The first matter involved Logical Wealth Management, Inc. and Daniel J. Gopin. IA-4027 (Feb. 19, 2015). In this case, the investment adviser simply overstated its RAUM, then in 2011 switched its site of organization as a corporation from Massachusetts to Wyoming, a state that did not have any requirement that an investment adviser register with that state, to assert that it was doing business in Wyoming (and was thus eligible for SEC registration) without actually moving to Wyoming. Logical Wealth also was charged with numerous other violations of the requirements of the Advisers Act. Logical Wealth and Gopen received an administrative cease-and-desist order, their registrations were revoked, Gopen was barred from association with any kind of securities firm, and Gopen was assessed a civil money penalty of $25,000.

The second matter involved Acamar Global Investments, LLC, and Rudolph A. Martin. IA-4050 (March 18, 2015). Acamar Global reported on its Form ADV that it had in excess of $180 million in RAUM when it never had more than $200,000. Acamar was charged with numerous violations of the Advisers Act. Acamar Global and Martin received an administrative cease-and-desist order, Amacar was censured, Martin was barred from association with any kind of securities firm, and Amacar and Martin avoided being assessed a civil money penalty by virtue of a notice of inability to pay.

The third matter involved Aegis Capital, LLC, Circle One Wealth Management, LLC, Diane W. Lamm, Strategic Consulting Advisors, LLC, and David I. Osunkwo, the registrants’ chief compliance officer. IA-4054 (March 30, 2015). In this matter, the SEC has instituted administrative cease-and-desist proceedings against all of the respondents, alleging that they had overstated RAUM by over $119 million, failed to maintain the required books and records, and had otherwise violated a number of provisions of the Advisers Act. The matter has not been adjudicated to a final result.

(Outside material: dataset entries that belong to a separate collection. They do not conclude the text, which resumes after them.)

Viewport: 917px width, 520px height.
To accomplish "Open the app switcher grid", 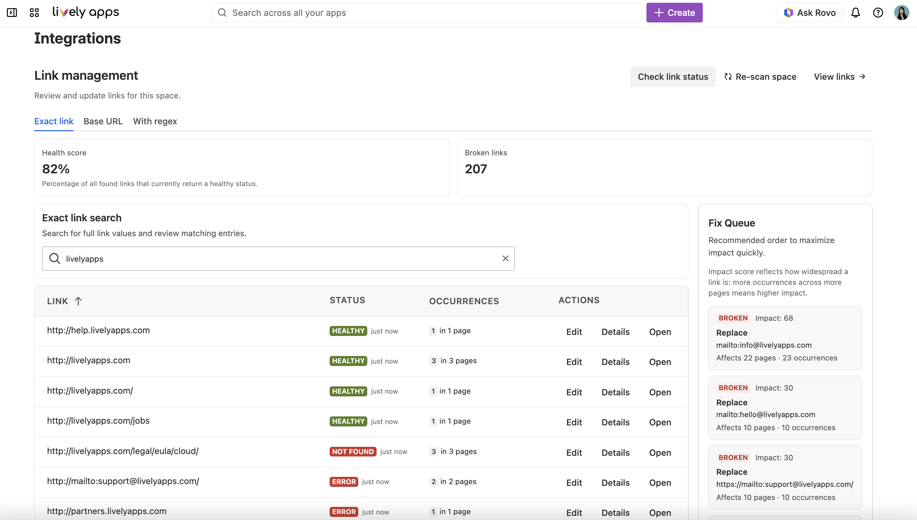I will [34, 13].
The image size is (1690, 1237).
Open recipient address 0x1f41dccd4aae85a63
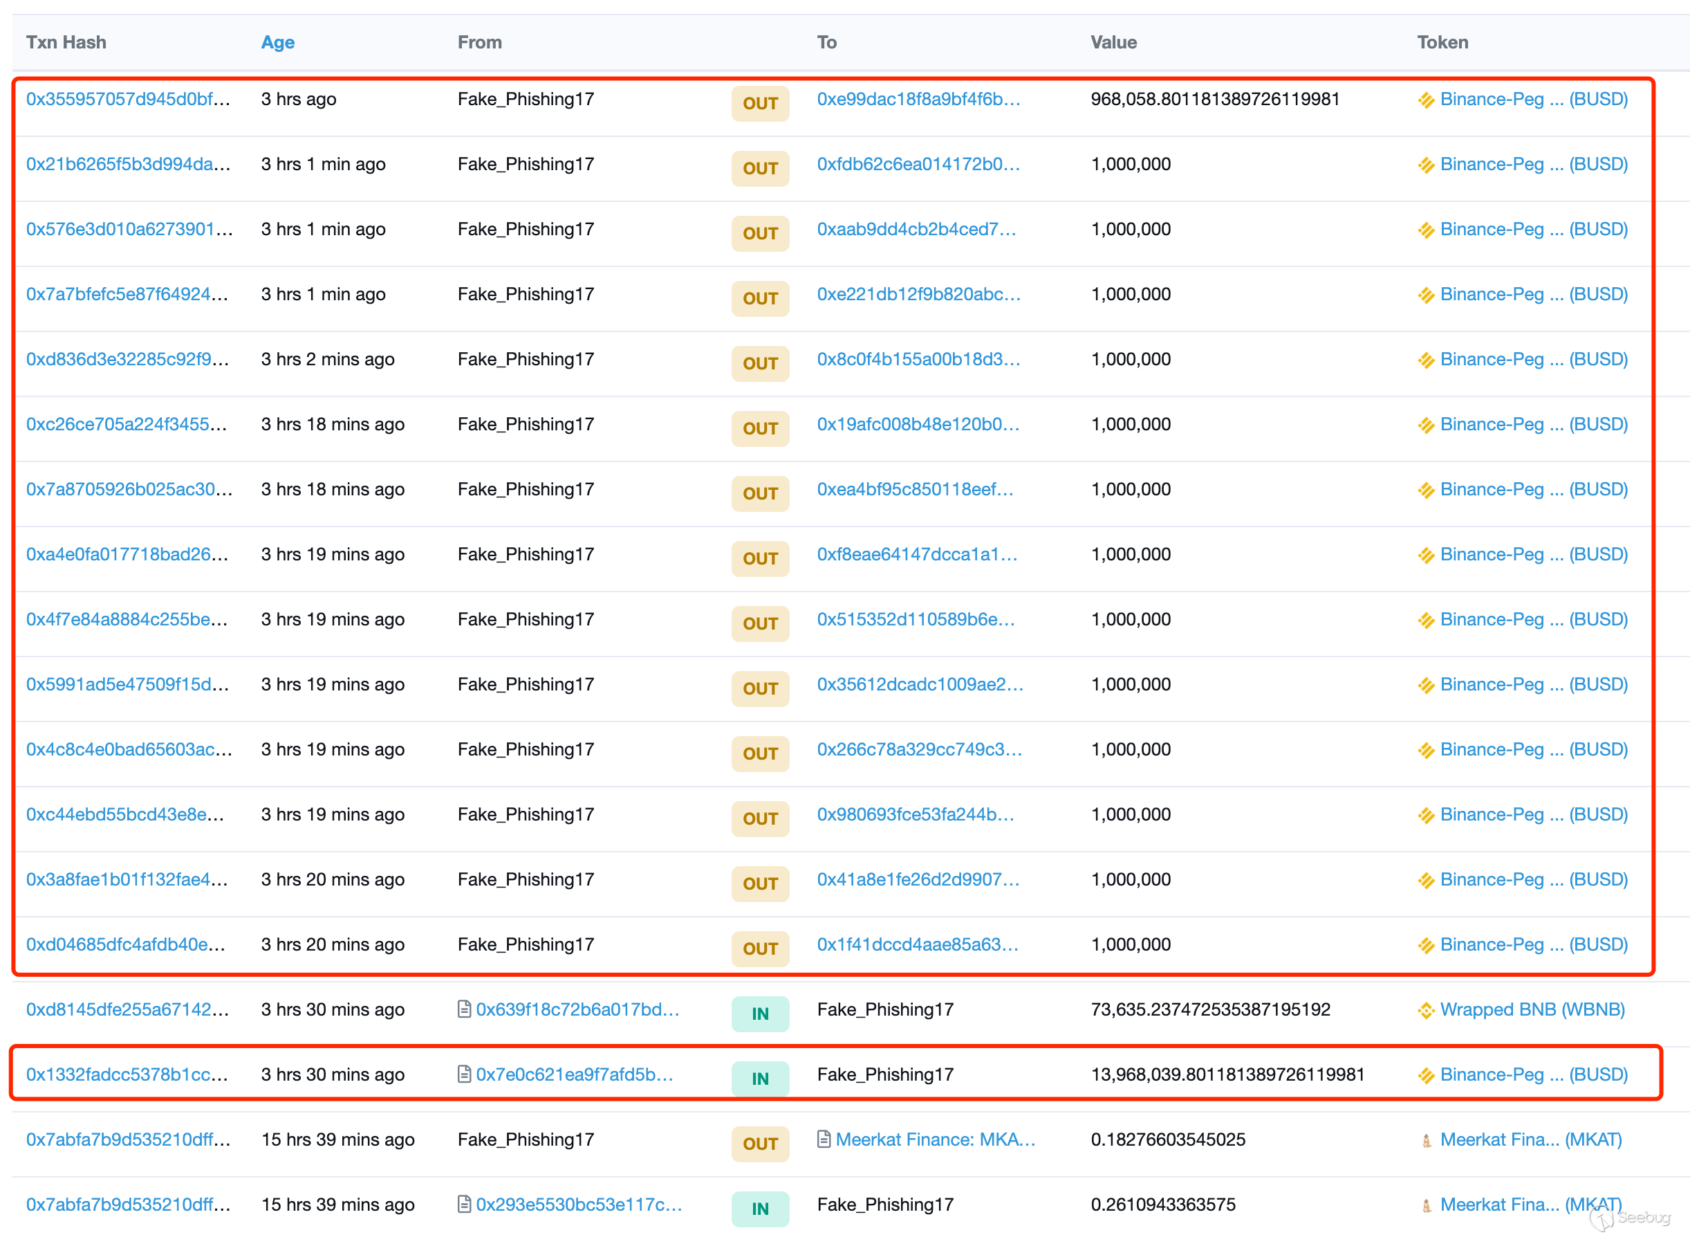pyautogui.click(x=917, y=944)
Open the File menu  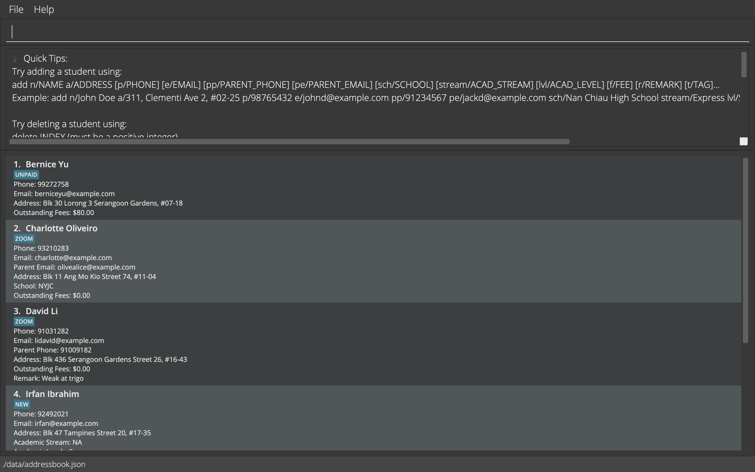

The fourth matter involves three separate administrative proceedings against the CEO, the Vice President, and the CCO of Ariston Wealth Management, Inc. IA-4175, IA-4176, and IA-4177 (August 17, 2015). The investment adviser initially registered with the SEC in June 2011 and its Form ADV stated that it had over $32 million in RAUM, more than double its actual RAUM. The Form ADV filed in March 2012 reported RAUM of $190 million, more than double is actual RAUM. Bradford Szczencinski, the CEO, filed the Form ADV based on the information provided by Theodore R. Augustyniak, who got the RAUM information from Tamara S. Kraus, who did nothing substantive to verify her guesstimate of the RAUM. Kraus also failed to file Form ADV-W in November 2011. Szczencinski consented to taking 30 hours of compliance training and was assessed a civil money penalty of $25,000; Augustyniak and Kraus each consented to taking 30 hours of compliance training and each was assessed a civil money penalty of $10,000. All three received administrative cease-and-desist orders.


An investment adviser that insists on registering “voluntarily” with the SEC, notwithstanding the RAUM requirement in Section 203A, takes the very serious risk of being punished for that transgression and every other violation of the Advisers Act that may be uncovered by the SEC staff.